> _Assigned task_:
Give back the full data character for character.

> _Materials provided_:
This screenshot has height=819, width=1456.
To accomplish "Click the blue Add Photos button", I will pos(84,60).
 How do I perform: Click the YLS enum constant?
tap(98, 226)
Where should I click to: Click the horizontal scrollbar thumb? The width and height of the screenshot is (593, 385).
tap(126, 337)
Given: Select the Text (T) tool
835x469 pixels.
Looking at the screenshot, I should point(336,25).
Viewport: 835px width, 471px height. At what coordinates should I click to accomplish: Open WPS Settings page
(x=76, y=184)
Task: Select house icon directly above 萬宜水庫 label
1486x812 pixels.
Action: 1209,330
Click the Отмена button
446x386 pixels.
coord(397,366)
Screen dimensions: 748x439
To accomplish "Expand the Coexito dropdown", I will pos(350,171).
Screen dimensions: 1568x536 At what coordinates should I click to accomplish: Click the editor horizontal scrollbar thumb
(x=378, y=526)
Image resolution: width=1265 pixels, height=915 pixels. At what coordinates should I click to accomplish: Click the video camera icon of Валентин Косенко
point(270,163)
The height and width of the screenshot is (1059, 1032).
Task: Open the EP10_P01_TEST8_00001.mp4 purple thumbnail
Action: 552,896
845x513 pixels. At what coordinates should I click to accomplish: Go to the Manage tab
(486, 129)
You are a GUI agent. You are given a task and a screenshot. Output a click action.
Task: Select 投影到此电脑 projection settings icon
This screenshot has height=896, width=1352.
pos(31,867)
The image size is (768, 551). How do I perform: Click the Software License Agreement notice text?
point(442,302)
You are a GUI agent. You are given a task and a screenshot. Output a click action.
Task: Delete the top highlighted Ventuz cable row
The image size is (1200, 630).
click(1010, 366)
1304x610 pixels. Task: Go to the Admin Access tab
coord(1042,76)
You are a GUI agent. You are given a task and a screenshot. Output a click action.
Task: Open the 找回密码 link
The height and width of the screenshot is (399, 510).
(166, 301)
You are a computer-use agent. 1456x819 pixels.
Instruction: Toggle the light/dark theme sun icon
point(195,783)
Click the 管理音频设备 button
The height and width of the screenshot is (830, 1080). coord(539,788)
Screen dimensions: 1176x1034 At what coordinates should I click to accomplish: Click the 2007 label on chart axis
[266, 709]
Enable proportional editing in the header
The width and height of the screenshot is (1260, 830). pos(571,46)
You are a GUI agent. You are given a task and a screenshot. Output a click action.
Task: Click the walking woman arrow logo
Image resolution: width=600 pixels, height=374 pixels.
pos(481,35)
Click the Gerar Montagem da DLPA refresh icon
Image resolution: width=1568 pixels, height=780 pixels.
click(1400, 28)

> _Response area_:
This screenshot has height=819, width=1456.
To accomplish "Click the blue Add Photos button", I will pos(84,60).
 How do I perform: Click the YLS enum constant?
tap(98, 226)
Where should I click to: Click the horizontal scrollbar thumb? The width and height of the screenshot is (593, 385).
tap(126, 337)
Given: Select the Text (T) tool
835x469 pixels.
Looking at the screenshot, I should point(336,25).
Viewport: 835px width, 471px height. At what coordinates should I click to accomplish: Open WPS Settings page
(x=76, y=184)
Task: Select house icon directly above 萬宜水庫 label
1486x812 pixels.
Action: 1209,330
Click the Отмена button
446x386 pixels.
coord(397,366)
Screen dimensions: 748x439
To accomplish "Expand the Coexito dropdown", I will pos(350,171).
Screen dimensions: 1568x536 At what coordinates should I click to accomplish: Click the editor horizontal scrollbar thumb
(x=378, y=526)
Image resolution: width=1265 pixels, height=915 pixels. At what coordinates should I click to accomplish: Click the video camera icon of Валентин Косенко
point(270,163)
The height and width of the screenshot is (1059, 1032).
Task: Open the EP10_P01_TEST8_00001.mp4 purple thumbnail
Action: 552,896
845x513 pixels. At what coordinates should I click to accomplish: Go to the Manage tab
(486, 129)
You are a GUI agent. You are given a task and a screenshot. Output a click action.
Task: Select 投影到此电脑 projection settings icon
This screenshot has height=896, width=1352.
pos(31,867)
The image size is (768, 551). How do I perform: Click the Software License Agreement notice text?
point(442,302)
You are a GUI agent. You are given a task and a screenshot. Output a click action.
Task: Delete the top highlighted Ventuz cable row
The image size is (1200, 630).
click(1010, 366)
1304x610 pixels. Task: Go to the Admin Access tab
coord(1042,76)
You are a GUI agent. You are given a task and a screenshot. Output a click action.
Task: Open the 找回密码 link
The height and width of the screenshot is (399, 510).
(166, 301)
You are a computer-use agent. 1456x819 pixels.
Instruction: Toggle the light/dark theme sun icon
point(195,783)
Click the 管理音频设备 button
The height and width of the screenshot is (830, 1080). coord(539,788)
Screen dimensions: 1176x1034 At what coordinates should I click to accomplish: Click the 2007 label on chart axis
[266, 709]
Enable proportional editing in the header
The width and height of the screenshot is (1260, 830). pos(571,46)
You are a GUI agent. You are given a task and a screenshot. Output a click action.
Task: Click the walking woman arrow logo
Image resolution: width=600 pixels, height=374 pixels.
pos(481,35)
Click the Gerar Montagem da DLPA refresh icon
Image resolution: width=1568 pixels, height=780 pixels.
click(1400, 28)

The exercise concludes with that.